The Baltimore Ravens find themselves in unfamiliar territory -- last place in the AFC North. This is the first time since 2007, the year before coach John Harbaugh arrived, that the Ravens are at the bottom of the division in the second half of the season. The Ravens looked like the most complete team in the AFC North when they won five of six games and sat atop the division at 5-2. But losses at Cincinnati and Pittsburgh dropped the Ravens to fourth place. Defense has been the Ravens’ barometer this season. When the Ravens give up 20 or more points, they’re 1-4.
Midseason MVP: Offensive coordinator Gary Kubiak. Even though the offense has struggled recently, no one has had more of a positive impact on the Ravens. Joe Flacco is on pace for career highs in passing yards and touchdowns. The running game has gone from one of the NFL's worst (No. 30 in 2013) to one of the best (No. 10), even after abruptly parting ways with Ray Rice. The offensive line went from allowing 48 sacks (tied for fourth worst) to not allowing a sack in four of the first nine games. Kubiak's zone-blocking scheme and emphasis on intermediate throws has the Ravens on track to end a stretch of 16 straight seasons without a top-10 offense. That's tied for the fifth longest streak in NFL history.
Biggest disappointment: The secondary. Lapses in the defensive backfield have cost the Ravens at critical times. It started in the season opener, when Chykie Brown was beaten by A.J. Green for a 77-yard game-winning touchdown. In Week 8, safety Terrence Brooks got turned around on a 53-yard pass to Bengals wide receiver Mohamed Sanu, which set up the winning score. This past Sunday, the Ravens took turns in allowing six touchdowns to Steelers QB Ben Roethlisberger. The defensive back who epitomizes the frustration is safety Matt Elam, who is the coverage safety rated the worst by Pro Football Focus and who leads all NFL defensive backs in missed tackles.
Best moment: Flacco makes NFL history in Tampa. In a rare bright spot on the road, Flacco threw five touchdown passes faster than any quarterback in modern league history. He connected on touchdown passes of 15, 9, 17 and 19 yards in the first quarter. His fifth touchdown pass -- a 56-yarder to Steve Smith -- came just 16 minutes, 3 seconds into the game. His five touchdowns were a career best and matched the franchise high. Flacco’s passer rating of 145.9 was also a career high. How improbable was this performance? Flacco has thrown only three touchdowns in his other four road games.
Worst moment: Meltdown in Pittsburgh. Although the Rice scandal made the Ravens the center of the football world for all of the wrong reasons early in the season, the team’s biggest embarrassment on the field was losing its composure to its biggest rival on national television. Two turnovers, 10 penalties and six touchdown passes allowed led to a 20-point blowout at Heinz Field in Week 9. It was the most points the Ravens had given up to the Steelers since 1997. For the first time, it prompted questions of whether the Ravens are a playoff team.

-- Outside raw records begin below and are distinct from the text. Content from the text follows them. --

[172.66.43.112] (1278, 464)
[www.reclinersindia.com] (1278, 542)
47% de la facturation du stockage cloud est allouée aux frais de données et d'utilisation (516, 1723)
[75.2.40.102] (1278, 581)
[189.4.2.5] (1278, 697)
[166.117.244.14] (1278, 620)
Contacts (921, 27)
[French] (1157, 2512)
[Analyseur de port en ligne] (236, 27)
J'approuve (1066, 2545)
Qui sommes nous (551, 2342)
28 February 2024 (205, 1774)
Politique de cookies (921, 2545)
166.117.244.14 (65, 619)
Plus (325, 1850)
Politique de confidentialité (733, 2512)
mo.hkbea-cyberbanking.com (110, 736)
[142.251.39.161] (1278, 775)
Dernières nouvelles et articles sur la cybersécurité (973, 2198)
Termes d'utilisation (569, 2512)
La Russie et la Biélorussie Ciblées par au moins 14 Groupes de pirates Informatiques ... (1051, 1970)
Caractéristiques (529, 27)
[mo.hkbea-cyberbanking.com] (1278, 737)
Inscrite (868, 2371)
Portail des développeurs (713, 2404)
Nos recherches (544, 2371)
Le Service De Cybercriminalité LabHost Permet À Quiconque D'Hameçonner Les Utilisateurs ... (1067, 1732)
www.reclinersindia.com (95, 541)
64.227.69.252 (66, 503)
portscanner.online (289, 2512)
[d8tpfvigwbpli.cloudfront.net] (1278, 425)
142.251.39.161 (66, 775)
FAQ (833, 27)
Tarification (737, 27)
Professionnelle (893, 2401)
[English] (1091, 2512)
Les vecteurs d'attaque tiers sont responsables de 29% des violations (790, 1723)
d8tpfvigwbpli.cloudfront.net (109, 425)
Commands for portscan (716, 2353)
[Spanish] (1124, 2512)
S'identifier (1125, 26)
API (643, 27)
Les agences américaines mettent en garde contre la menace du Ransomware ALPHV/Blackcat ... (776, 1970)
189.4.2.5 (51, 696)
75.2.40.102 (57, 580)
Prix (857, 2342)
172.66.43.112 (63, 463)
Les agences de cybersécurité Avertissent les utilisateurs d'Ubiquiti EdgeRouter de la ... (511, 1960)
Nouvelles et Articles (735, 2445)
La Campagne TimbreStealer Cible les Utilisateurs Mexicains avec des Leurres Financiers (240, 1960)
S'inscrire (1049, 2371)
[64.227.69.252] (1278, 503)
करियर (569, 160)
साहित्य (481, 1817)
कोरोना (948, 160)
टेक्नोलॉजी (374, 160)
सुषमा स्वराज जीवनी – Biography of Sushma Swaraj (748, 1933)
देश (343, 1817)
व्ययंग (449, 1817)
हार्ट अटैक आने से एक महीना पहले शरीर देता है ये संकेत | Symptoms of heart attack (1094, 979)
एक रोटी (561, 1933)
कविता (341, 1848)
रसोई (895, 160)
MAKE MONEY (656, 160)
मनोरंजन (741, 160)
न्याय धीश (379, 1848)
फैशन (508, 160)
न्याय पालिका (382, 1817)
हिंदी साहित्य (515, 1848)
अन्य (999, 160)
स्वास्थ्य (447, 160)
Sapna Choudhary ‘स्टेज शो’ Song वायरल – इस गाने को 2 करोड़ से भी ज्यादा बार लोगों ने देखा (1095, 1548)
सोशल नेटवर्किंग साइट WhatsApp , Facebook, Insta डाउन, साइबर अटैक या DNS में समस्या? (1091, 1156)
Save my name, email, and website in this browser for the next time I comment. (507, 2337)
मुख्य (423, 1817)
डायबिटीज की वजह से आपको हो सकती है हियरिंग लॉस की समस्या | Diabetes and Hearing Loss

Key to the second half: The Ravens have to win at least one of their last three road games if they want to reach the playoffs. It’s assumed the Ravens will take care of business at home. The four teams coming to M&T Bank Stadium (the Tennessee Titans, San Diego Chargers, Jacksonville Jaguars and Cleveland Browns) are a combined 4-13 (.235) on the road. If the Ravens win those home games, they’ll get to nine wins. In order to reach 10 victories -- which typically gets teams into the postseason -- they’ll have to win at New Orleans, Miami or Houston.